# START OF DATA EXTRACT
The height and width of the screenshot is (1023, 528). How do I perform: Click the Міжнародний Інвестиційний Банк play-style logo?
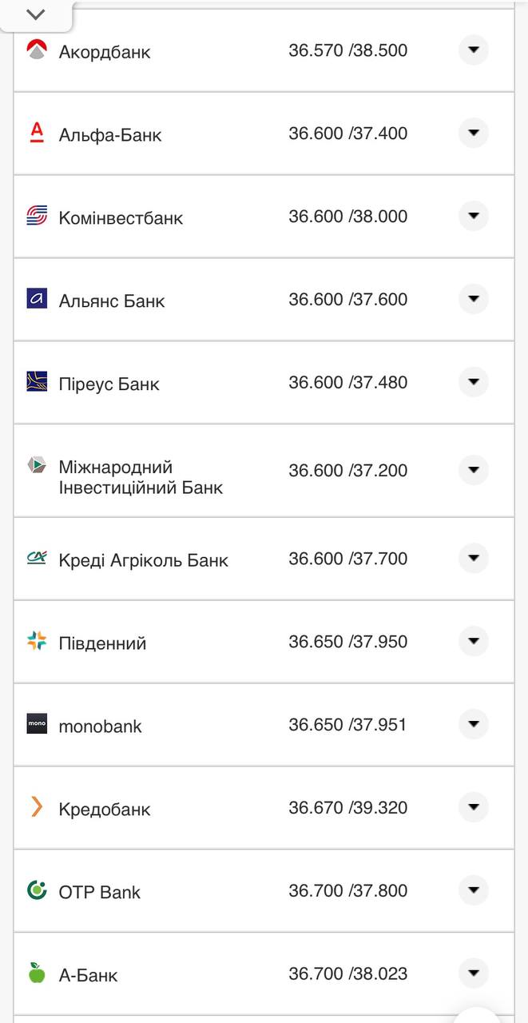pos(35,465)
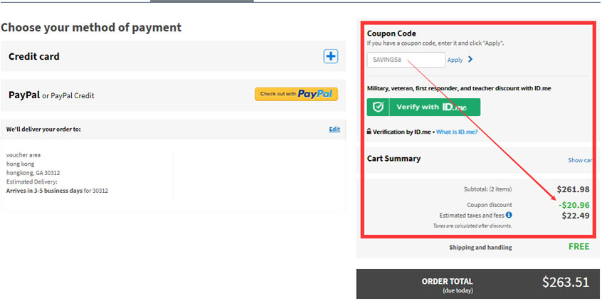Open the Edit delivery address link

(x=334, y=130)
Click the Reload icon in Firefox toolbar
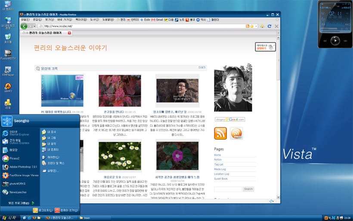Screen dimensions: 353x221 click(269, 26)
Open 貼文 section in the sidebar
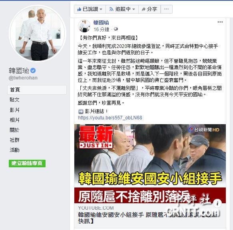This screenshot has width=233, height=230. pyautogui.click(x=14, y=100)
# END OF DATA EXTRACT
## BRIEF
Convert every line of the records above into a Markdown table with the columns "Row" and "Line," numbering the rows and omitting blank lines. Leave the pictures out of the table.

## EXERCISE RESPONSE
| Row | Line |
|---|---|
| 1 | The height and width of the screenshot is (1023, 528). How do I perform: Click the Міжнародний Інвестиційний Банк play-style logo? |
| 2 | pos(35,465) |
| 3 | Open the Edit delivery address link |
| 4 | (x=334, y=130) |
| 5 | Click the Reload icon in Firefox toolbar |
| 6 | Screen dimensions: 353x221 click(269, 26) |
| 7 | Open 貼文 section in the sidebar |
| 8 | This screenshot has width=233, height=230. pyautogui.click(x=14, y=100) |